PASAJE DADO »
- - - - - - -
Diversos medios, redes, analistas y opinólogos se han dejado caer sobre las decenas de “impenitentes” con la fruición de cuervos merodeando al animal moribundo, centrando casi plena y totalmente su atención en el siniestro desposte de la carne nauseabunda, dejando para más adelante la discusión de temas “más fomes” como la reforma laboral, educacional, tributaria, o el proceso constituyente. Es comprensible. Las audiencias, mayoritariamente, gustan de “la sangre” y la irrelevancia. Y qué más cómodo que darle el gusto a la audiencia.
Menos entendible es, empero, que en este luctuoso proceso de rasgar vestiduras, arrojarse tierra a la cara y aullar escandalizados en el desierto -producto de la muy poco cristiana lógica del “ojo por ojo, diente por diente”- hayan tomado lugar central majaderas argumentaciones de los nuevos profetas en contra del legítimo derecho de toda persona, incluidos políticos y representantes ciudadanos, a detentar propiedad sobre determinados bienes o servicios y sus respectivos negocios, más allá de los consabidos resabios de moralinas medievales que inercialmente siguen rondando en nuestro acervo cultural.
- - - - - - -
REGISTROS DE DATOS »
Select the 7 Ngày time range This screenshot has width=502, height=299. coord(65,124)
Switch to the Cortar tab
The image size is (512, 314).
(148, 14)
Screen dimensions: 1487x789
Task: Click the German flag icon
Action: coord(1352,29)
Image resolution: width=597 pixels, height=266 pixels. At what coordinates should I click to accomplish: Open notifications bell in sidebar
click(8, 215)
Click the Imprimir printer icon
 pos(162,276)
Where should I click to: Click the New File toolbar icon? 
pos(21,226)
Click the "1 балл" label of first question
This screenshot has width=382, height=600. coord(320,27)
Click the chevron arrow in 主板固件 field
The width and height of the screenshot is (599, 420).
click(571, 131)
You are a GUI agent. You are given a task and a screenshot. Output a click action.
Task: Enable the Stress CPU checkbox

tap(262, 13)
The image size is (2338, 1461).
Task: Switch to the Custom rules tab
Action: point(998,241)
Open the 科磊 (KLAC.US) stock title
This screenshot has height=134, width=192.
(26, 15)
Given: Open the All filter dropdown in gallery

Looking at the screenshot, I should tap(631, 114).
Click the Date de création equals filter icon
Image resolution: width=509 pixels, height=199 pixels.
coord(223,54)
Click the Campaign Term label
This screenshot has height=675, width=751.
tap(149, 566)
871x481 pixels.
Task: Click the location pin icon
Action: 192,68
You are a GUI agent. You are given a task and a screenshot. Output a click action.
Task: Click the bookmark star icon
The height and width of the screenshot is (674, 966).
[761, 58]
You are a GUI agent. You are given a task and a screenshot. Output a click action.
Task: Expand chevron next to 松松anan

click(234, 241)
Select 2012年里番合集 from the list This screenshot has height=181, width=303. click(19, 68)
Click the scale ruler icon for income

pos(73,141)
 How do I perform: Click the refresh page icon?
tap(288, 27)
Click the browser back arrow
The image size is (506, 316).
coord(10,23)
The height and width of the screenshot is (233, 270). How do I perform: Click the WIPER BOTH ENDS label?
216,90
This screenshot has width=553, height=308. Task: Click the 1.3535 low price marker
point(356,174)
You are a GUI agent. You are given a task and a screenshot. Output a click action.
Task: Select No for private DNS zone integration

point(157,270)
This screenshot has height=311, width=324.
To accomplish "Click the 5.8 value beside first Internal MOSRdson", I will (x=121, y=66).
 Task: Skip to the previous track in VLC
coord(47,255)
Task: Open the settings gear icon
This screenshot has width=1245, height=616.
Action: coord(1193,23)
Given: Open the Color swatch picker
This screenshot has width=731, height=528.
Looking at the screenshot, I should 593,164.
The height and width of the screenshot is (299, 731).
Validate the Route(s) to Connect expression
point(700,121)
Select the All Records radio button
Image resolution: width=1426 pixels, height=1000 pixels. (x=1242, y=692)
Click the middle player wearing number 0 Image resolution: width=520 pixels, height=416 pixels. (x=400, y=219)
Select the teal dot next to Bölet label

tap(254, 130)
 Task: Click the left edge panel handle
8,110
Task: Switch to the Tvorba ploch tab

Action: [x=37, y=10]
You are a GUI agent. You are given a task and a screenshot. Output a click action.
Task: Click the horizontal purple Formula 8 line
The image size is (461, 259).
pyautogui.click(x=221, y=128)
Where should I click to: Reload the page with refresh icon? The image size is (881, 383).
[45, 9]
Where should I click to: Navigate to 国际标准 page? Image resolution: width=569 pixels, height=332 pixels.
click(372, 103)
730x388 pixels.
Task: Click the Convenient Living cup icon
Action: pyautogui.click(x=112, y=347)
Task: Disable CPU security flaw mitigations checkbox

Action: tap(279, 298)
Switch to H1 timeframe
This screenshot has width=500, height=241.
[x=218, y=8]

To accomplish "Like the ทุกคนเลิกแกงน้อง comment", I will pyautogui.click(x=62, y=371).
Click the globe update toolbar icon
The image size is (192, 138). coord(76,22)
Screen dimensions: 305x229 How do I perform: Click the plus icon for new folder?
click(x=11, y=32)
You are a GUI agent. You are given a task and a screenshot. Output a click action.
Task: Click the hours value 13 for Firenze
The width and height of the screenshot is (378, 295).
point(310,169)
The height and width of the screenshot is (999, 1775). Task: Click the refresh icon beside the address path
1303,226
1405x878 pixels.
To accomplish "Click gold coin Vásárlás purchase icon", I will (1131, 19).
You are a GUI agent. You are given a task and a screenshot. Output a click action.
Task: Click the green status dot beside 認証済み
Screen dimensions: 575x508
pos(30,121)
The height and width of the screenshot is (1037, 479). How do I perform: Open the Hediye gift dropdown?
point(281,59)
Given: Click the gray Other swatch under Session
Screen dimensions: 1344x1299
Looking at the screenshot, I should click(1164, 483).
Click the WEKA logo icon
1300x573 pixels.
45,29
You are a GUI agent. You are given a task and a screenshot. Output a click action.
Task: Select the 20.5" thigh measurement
- - - - - - -
PROBLEMA PLANTEADO 1 »
Según el pasaje sobre los medios y los "impenitentes", ¿qué temas se dejan para más adelante?
PROBLEMA PLANTEADO 2 »
Prosigue el pasaje sobre los medios y los "impenitentes" a partir de su última oración.

RESPUESTA ESCRITA 1 »
La reforma laboral, la educacional, la tributaria y el proceso constituyente.

RESPUESTA ESCRITA 2 »
Pero, tal como durante la lucha inicial por la calidad de la Educación cierta izquierda decimonónica consiguió satanizar el “lucro” y hoy no sabe qué hacer con la gratuidad universal, ni con el reparto de los exiguos recursos fiscales entre múltiples orgánicas educacionales, el banal griterío actual, cuyo supuesto propósito sería la calidad de la Política, se ha concentrado en un vocinglero alegato en contra del pecado de algunos políticos y representantes de ostentar propiedad sobre un bien o servicio.
Es comprensible que ese “relato” provenga de aquellos que, por siglos, han expresado su rechazo a la propiedad, calificándola como fuente de todo mal, no obstante que el propio Marx financió su acción política gracias al muy burgués industrial textil renano, Federico Engel. La izquierda, concentrada en la igualdad más que en la libertad, nunca aceptará, a pesar de la evidencia histórica, que la escasez es la que induce la propiedad de un bien o servicio insuficiente, como única fórmula eficaz para protegerlo de la devastación. E incluso si la propiedad la detenta el Estado termina afectando no solo la libertad, sino también la propia igualdad, porque el Estado no lo manejan santos. Solo los bienes abundantes no requieren propiedad, porque alcanzan para todos.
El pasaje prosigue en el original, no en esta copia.